Mechanisms involved in the pathogenesis of bone derangement in CD are reported in Figure 1.
3. Clinical Aspects of Low BMD in CD
3.1. Screening for Osteoporosis in Adults
Considering that an impaired bone mass is described in both symptomatic and asymptomatic CD patients, the question arises about which patients should undergo bone mass evaluation. Despite the high prevalence of bone demineralization in CD, there is still not a consensus about the timing to perform densitometric studies. In women, postmenopausal DXA is more sensitive for detecting osteoporosis, but it could lead to a delayed diagnosis in order to achieve a bone density gain with a proper treatment. At this regard, a screening DXA at diagnosis may detect an important bone involvement allowing an early management of the disease. However, Lewis and Scott  in the clinical application of these guidelines in a district general hospital found a low percentage of osteoporosis in newly diagnosed celiac women who underwent DXA scan. Furthermore, data show that CD-associated low BMD responds to GFD with gradual increase of bone mineralization. In particular, a five-year follow-up study by Kemppainen et al.  showed a significant improvement in BMD, mostly occurring in the first year from gluten withdrawal. These findings suggest that referring patients to DXA at diagnosis of CD may overestimate the bone involvement with the risk of overtreating patients who may actually benefit of GFD alone.
3.2. Screening for Osteoporosis in Children
According to some authors, the BMD screening question in CD patients must be addressed differently in childhood. Zanchi et al.  detected 18% osteopenia at DXA scan in 54 untreated children and demonstrated bone improvement after 6-month GFD, concluding that an expensive study of bone metabolism is not necessary in children with CD shortly exposed to gluten. On the other hand, recent data show a less-than-optimal peak bone mass value even after two-year GFD in children with CD while biochemical markers not performing as useful tools to assess BMD impairment . Kalayci et al.  conclude that at least 4 years of GFD are required for a complete recovery of bone mineralization in some childhood patients and even suggest annually evaluation of BMD to clarify whether bone loss is completely recovered. Indeed, the main concern is that an altered bone development during childhood can affect final growth of the child.

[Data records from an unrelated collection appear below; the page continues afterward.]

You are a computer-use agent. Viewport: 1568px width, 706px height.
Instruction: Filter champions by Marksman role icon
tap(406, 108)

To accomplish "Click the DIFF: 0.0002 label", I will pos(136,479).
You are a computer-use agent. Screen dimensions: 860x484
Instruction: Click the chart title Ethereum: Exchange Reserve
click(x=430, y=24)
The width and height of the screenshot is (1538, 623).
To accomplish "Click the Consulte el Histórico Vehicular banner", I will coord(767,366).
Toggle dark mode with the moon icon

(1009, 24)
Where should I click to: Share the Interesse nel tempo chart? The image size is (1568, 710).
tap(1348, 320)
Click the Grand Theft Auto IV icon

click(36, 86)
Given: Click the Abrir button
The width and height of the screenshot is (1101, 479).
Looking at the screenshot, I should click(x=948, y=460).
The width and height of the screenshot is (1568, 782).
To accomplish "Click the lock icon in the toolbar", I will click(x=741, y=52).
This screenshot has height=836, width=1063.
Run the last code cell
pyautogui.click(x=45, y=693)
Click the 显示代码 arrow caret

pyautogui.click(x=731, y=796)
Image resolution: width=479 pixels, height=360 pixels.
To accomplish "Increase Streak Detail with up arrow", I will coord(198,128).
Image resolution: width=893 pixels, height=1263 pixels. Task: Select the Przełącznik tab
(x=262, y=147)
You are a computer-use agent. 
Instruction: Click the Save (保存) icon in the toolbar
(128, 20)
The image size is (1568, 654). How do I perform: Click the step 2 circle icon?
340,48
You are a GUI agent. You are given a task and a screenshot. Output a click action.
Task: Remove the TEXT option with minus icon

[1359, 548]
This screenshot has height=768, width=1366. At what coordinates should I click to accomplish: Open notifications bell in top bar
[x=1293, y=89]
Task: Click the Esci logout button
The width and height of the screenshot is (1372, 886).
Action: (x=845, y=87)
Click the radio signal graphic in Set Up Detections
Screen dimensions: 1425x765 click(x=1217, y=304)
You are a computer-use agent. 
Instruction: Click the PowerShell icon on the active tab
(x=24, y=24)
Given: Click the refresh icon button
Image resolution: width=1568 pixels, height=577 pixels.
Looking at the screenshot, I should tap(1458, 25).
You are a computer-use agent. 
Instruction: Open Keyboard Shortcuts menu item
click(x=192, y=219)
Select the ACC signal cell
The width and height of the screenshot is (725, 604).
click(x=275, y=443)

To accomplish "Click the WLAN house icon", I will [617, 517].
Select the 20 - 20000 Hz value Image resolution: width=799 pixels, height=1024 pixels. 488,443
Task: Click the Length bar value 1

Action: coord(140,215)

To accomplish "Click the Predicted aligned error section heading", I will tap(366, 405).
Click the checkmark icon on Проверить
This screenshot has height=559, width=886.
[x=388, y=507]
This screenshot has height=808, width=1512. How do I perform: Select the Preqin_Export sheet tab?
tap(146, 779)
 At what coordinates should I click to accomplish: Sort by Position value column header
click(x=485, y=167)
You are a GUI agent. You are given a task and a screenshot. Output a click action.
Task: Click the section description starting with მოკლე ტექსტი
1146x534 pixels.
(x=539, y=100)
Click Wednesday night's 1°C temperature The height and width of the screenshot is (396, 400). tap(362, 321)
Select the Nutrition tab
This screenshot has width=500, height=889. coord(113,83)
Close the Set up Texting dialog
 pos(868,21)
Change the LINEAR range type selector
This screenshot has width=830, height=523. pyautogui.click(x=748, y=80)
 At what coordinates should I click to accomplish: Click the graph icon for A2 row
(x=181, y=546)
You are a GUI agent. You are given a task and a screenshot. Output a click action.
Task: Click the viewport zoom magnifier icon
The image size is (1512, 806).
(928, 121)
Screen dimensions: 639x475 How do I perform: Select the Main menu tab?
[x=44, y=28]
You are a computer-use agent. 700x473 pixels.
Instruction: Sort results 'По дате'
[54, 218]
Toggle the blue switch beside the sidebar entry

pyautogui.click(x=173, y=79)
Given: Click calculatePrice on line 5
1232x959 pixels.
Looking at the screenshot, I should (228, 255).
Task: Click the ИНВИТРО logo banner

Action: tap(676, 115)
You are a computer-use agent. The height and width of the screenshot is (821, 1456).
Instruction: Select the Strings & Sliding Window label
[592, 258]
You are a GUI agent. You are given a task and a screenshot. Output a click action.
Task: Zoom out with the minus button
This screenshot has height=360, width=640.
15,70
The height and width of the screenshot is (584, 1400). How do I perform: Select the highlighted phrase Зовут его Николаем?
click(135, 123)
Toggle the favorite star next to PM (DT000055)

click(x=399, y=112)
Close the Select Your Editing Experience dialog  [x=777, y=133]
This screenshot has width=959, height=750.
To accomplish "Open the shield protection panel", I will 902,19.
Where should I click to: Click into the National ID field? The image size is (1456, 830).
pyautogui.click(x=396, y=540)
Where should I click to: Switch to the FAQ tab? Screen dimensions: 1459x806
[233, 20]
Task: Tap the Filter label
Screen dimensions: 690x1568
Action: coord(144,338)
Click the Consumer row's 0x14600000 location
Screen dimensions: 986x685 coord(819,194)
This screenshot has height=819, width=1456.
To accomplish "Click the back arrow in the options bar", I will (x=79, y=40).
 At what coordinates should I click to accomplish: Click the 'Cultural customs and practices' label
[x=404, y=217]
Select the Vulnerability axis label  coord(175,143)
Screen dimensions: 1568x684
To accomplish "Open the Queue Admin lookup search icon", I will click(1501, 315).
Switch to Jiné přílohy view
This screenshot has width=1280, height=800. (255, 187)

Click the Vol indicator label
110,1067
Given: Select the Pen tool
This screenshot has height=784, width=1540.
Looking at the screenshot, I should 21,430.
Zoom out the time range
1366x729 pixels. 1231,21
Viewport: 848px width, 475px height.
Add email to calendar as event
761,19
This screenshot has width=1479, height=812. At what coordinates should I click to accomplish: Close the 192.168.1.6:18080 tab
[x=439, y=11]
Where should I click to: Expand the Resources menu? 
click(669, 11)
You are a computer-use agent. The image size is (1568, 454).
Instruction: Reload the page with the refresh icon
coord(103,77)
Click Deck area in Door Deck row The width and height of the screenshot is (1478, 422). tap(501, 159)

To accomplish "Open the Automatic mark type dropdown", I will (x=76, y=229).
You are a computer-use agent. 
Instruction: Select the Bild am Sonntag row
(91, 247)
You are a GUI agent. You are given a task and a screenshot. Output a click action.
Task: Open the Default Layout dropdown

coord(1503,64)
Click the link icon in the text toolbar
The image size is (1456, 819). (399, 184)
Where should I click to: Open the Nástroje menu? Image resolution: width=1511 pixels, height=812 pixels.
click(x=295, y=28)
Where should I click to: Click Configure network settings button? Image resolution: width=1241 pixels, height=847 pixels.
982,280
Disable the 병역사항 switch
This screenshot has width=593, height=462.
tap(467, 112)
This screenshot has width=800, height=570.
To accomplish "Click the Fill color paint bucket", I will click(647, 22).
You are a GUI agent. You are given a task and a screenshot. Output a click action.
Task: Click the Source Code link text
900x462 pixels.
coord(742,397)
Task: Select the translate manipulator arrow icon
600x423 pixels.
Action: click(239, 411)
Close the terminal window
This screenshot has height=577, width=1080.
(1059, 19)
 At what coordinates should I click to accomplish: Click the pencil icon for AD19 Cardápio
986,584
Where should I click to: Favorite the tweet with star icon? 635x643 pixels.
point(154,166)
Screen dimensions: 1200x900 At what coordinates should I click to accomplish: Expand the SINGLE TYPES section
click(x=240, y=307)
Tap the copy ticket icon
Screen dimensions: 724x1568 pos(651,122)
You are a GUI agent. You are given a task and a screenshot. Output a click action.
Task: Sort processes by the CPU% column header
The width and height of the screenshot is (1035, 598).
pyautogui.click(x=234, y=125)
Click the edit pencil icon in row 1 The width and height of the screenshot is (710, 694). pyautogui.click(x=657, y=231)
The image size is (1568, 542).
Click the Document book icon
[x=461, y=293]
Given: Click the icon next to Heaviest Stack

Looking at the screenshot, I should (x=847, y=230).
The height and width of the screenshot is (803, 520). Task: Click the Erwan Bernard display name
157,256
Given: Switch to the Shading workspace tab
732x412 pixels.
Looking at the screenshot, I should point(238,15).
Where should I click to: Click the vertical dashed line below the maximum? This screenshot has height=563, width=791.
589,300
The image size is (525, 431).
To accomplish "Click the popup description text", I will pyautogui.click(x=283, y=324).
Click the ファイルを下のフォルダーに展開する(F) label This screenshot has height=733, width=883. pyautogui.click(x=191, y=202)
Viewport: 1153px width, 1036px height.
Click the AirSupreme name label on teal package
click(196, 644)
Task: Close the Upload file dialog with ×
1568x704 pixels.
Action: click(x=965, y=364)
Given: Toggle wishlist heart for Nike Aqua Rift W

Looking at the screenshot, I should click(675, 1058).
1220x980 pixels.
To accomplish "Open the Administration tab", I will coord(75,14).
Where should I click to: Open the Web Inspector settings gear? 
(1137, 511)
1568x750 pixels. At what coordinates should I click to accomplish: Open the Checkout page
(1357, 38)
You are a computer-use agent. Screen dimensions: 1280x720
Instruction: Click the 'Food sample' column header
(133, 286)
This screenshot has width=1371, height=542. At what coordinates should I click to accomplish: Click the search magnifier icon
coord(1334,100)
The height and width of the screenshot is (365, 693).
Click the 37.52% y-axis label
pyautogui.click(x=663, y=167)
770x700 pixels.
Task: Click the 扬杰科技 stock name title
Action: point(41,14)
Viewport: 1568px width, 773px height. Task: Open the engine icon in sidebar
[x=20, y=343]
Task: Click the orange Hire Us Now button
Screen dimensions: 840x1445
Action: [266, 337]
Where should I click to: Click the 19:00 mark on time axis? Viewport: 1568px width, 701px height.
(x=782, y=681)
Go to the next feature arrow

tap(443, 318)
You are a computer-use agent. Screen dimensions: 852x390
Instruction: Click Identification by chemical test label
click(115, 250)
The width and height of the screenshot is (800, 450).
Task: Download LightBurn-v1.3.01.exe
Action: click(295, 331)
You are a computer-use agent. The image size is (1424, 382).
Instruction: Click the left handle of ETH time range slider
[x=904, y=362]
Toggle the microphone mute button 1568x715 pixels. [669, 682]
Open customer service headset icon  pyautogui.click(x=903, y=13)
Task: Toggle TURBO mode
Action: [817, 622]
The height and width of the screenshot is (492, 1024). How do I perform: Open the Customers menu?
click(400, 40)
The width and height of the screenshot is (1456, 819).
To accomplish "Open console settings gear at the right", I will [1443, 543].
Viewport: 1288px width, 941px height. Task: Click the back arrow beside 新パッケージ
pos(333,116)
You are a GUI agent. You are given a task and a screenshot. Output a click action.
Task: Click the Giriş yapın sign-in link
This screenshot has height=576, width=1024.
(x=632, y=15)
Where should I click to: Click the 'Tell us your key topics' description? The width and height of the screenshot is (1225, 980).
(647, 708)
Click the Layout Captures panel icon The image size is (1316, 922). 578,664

In this context, measurement of BMD should be included in the routine management of such children in order to implement appropriate treatment strategies and prevent long-term complications associated with poor bone health.
An additional point to discuss refers to the method for assessing bone health in childhood. Indeed, there is a debate whether DXA is an appropriate tool for studying BMD in children. Gafni and Baron  analyzed 34 children diagnosed with low BMD by means of DXA and found at least one error in interpretation in the 88% of the scans. The most frequent mistake was due to the use of -score, that is, a standard deviation (SD) score referring to a comparison with young adults, instead of -score, which indicates the difference in number of SDs between the mean BMD value of the individual and a group of people of the same sex and age. After correcting for these errors, 53% displayed normal BMD, and then half of the study population underwent a revision of their measurement. Therefore, physicians who engage DXA evaluations in children should be aware of these devices potentially leading to misdiagnosis.
3.3. Risk of Fracture
A special concern arises from the risk of fracture associated with bone demineralization in CD. Given that few studies addressed the actual fracture risk in this setting, the clinical impact of reduced BMD in CD is not well established. Furthermore, as assessed by Marshall et al.  in a meta-analysis of prospective cohort studies, the predictive value of DXA is not suitable enough to accurately identify subjects who will sustain fractures.
Sánchez et al.  evaluated the incidence and risk of peripheral fractures before and after diagnosis of CD in a cohort of 265 patients compared to a cohort of 530 age- and sex-matched controls. The CD group displayed significantly higher incidence rate and risk of peripheral fracture before diagnosis, particularly in men. The fracture risk was reduced after treatment and comparable results between the CD cohort and control group in both sexes. Jafri et al.  performed a population-based study in Olmsted County residents and investigated 83 celiac patients diagnosed between 1950 and 2002 and 166 gender and age-matched controls for fracture histories. A total of 39 (47%) cases had one or more fractures, with 40% occurring prior to their diagnosis date, compared to 45 (27%) controls. By means of a stratified proportional hazards model with comparable duration of follow-up in the two groups, the relative risk of having a fracture after the index date was greater in celiac patients than in their matched controls, concluding that not only fracture risk is elevated in CD, but this condition persists after the diagnosis. Thomason et al.  performed a large survey of patients with CD and found that 82 of 244 (35%) celiac patients and 53 of 161 (33%) age- and sex-matched healthy controls reported one or more fractures in their medical history. Accordingly, in a larger population-based case-control study which involved 1021 celiac patients, Vestergaard and Mosekilde  did not found a significant increase in fracture risk either before or after diagnosis of CD. Nevertheless, it must be taken into account the slight, even though not significant, increase in the risk registered in both studies, which might suggest a limitation of the study design in order to demonstrate a statistical significance rather than the absence of an association. Indeed, the sample size and the power of the study depend on the assumed fracture rate in the control population, which is different between studies. As highlighted by Walters and van Heel , femoral neck fractures have a population incidence of less than 1% in 65-years-old subjects but approaching 20% by the age of 90 years. However, in the study performed by Thomason et al.,  only about one-third of individuals aged over 65 years. Therefore, approximately 400 cases and controls would be needed in a prospective study to detect a 50% increase in risk with a range from 20% to 30% and a 90% power. Findings are summarized in Table 3.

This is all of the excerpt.